Learning is available but out of sync with the pace of AI adoption, undermining confidence and performance. The biggest obstacle is not outdated content but time and prioritization.

  • Only 16% of employees and 23% of leaders receive training before AI tools are rolled out.
  • 59% of employees cite lack of time as the primary barrier to building new skills.
  • 20% of employees are cautious about or do not trust AI tools.
  • 31% of employees say AI guidance varies by team or manager, rather than reflecting a company-wide standard.

AI Is Changing Expectations for Entry-level Work

Respondents say AI is influencing the nature of entry-level work — increasing expectations and enabling more time spent on higher-value tasks.

  • 29% of employees expect AI to reduce entry-level positions.
  • 36% of employees and leaders anticipate a shift toward problem solving and collaboration, with similar shares expecting faster advancement.
  • 45% of employees and 46% of leaders say training is primarily about building confidence in their current role, reflecting a workforce focused on keeping pace with AI.

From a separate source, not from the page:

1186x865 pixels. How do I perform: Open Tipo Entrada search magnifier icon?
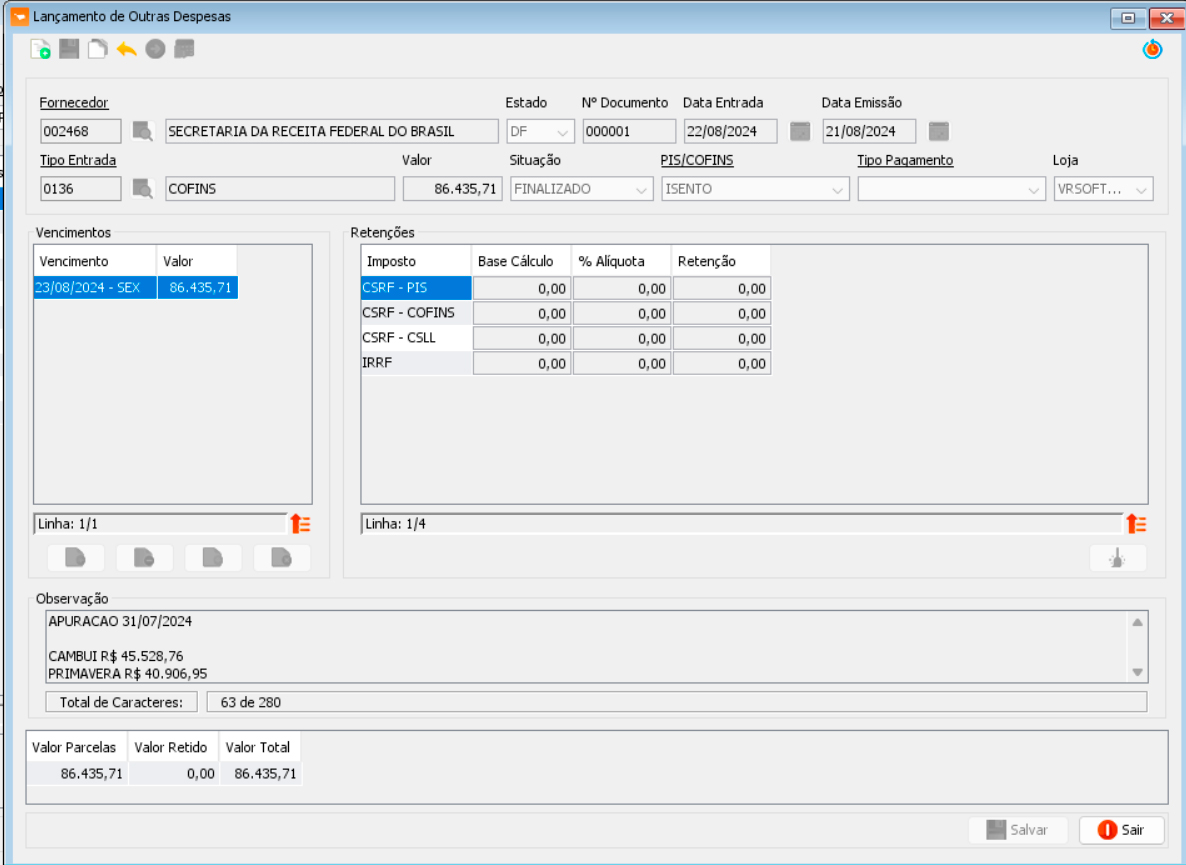coord(142,188)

As AI reshapes how work gets done, these findings make clear that the readiness gap isn’t a technology problem. It’s a workforce strategy problem. When organizations lack visibility into capability, fail to connect learning to business priorities, or operate without governance at scale, AI adoption outpaces their people. Closing that gap requires a Skills Supply Chain™, a connected system for identifying, building, and deploying skills where and when needed.

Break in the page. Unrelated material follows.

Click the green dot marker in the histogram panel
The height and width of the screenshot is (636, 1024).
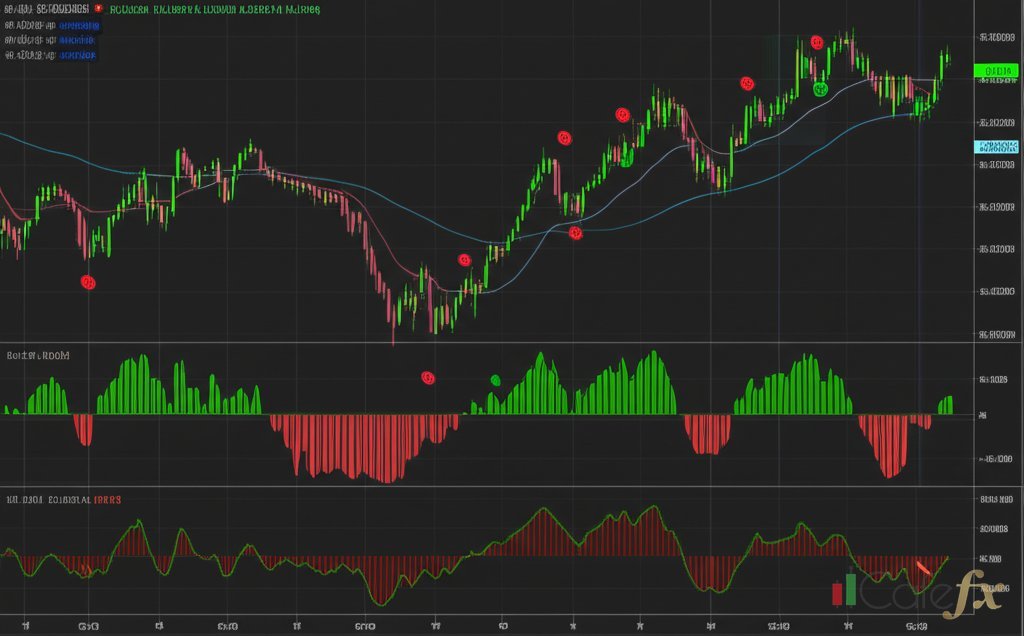pyautogui.click(x=496, y=380)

“The organizations that pull ahead won’t be the ones that adopted AI first. They’ll be the ones that redesigned work and built a system to continuously develop the skills required to leverage AI in a way that drives purposeful business outcomes,” Harrington said. “Traditional workforce systems help organizations manage employee records and workforce processes. What’s often missing is a continuous view of workforce capability, including what skills exist, what skills are needed, how quickly those gaps can be closed, and the impact they have on the business. Without that visibility, leaders are forced to make workforce decisions based on assumptions rather than evidence. That means moving from one-time training to continuous capability development and from ad hoc governance to a company-wide standard.”